Local shopkeeper and activist Miriam Bribri says she is outraged but not surprised by the violence which took place last week.
“There was a wave of racist videos on social media. I was seeing such disgusting posts. So I was already worried such an upsurge of anger could only result in violence.”
She blames President Said too. Earlier this year he made highly inflammatory comments, alleging that “hordes of sub-Saharan African migrants” were bringing “violence and crime” into the country.
“What was shocking was finding myself in the minority, defending basic principles against violence and racism,” says Ms Bribri
One specific Facebook account, criticised for promoting the violence in Sfax last week, was Sayeb-Etrottoir, meaning “Clear the Pavements”.
Just days before the attacks, the page posted materials advocating that Sfax must be “saved” from the migrants.
The group’s administrator and prominent influencer, Zied Mallouli, vehemently rejects claims that the posts fuelled violence.
In an interview with the BBC, he said he could only speculate about why people took to the streets that night.
“For them it was a matter of liberation. They think migrants have taken their homes and will settle here.”
However, he was clear on what he thinks should happen next.
“The immediate solution is for the authorities to gather all the people in downtown Sfax and deport them and put them in a camp,” Mr Mallouli said.
In the centre of Sfax, close to a small rubbish dump, about 300 migrants have set up camp since being driven from their homes.
With only cardboard to lie on, and a few trees under which to seek shade from the scorching sun, the stench of rotting food from the dump surrounds them.

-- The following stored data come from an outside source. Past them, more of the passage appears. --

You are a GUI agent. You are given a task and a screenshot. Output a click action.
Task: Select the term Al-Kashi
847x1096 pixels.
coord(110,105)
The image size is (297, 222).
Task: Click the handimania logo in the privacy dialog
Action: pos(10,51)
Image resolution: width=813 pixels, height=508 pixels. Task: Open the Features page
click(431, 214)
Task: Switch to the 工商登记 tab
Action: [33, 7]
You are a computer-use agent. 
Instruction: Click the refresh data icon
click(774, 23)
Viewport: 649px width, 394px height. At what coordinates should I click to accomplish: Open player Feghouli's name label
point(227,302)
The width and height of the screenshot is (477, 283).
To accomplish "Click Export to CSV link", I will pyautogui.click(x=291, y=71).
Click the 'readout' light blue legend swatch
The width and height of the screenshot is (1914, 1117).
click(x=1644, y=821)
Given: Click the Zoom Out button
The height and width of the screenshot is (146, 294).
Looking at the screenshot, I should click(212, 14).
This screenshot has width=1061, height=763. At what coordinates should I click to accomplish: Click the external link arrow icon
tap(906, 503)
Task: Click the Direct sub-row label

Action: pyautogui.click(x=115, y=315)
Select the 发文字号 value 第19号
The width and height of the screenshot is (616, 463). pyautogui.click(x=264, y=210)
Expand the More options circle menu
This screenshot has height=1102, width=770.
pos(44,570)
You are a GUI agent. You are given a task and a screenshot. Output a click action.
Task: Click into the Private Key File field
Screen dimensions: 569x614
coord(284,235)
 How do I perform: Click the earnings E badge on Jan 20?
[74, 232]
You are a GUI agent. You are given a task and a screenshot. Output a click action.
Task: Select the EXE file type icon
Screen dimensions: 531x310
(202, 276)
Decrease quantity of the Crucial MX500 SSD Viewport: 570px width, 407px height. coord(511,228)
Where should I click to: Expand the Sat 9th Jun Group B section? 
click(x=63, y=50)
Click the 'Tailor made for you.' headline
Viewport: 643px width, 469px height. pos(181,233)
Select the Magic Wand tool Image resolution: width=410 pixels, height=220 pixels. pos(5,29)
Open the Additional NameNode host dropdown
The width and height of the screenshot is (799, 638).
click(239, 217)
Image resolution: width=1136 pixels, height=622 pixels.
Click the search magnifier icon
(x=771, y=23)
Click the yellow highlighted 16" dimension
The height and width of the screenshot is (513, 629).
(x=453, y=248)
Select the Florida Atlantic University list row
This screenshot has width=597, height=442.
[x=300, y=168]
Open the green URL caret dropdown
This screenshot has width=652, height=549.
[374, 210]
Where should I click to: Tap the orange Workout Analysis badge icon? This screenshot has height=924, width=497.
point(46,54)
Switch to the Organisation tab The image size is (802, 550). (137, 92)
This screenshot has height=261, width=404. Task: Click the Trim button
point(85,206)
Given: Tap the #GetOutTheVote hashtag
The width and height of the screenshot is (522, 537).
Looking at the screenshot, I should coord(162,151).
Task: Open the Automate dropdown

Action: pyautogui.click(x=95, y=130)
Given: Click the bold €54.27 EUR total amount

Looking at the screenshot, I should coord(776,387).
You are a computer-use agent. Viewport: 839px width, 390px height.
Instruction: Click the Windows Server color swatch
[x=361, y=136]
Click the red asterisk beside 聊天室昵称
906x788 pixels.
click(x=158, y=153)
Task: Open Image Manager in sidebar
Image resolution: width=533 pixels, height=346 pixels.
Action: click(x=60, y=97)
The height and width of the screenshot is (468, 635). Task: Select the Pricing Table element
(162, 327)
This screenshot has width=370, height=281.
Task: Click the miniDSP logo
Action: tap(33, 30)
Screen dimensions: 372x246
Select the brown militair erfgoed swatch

“I’ve spent four days here with my family because we don’t have any other place to stay. I’m just so tired. I feel like giving up,” says Miriam, a mother-of-two from Sierra Leone.
She adds that she is almost at the point of seeking a loan to return, although this is nearly impossible.
Enduring sweltering temperatures, and with very little shade on the streets, they are entirely dependent on hand-outs from local residents.
“I saw that these people were hungry and sleeping in the open,” says one local resident. “So with my friends, we decided to make sandwiches. Yesterday we also brought water and yogurt. All for free, in God’s grace.”
Another, a taxi driver, says he and his wife have begun to host one mother and daughter after last week’s attacks.
“I feel sorry for the migrants and my city. So I decided to host a family. I provide them with shelter and the food my wife cooks,” he adds. “The Tunisian authorities should offer them all legal status.”
In the current climate, the chances of that happening seem close to impossible.
Stuck in limbo, neither the authorities, nor the migrants seem to be any closer to a solution – or a final destination.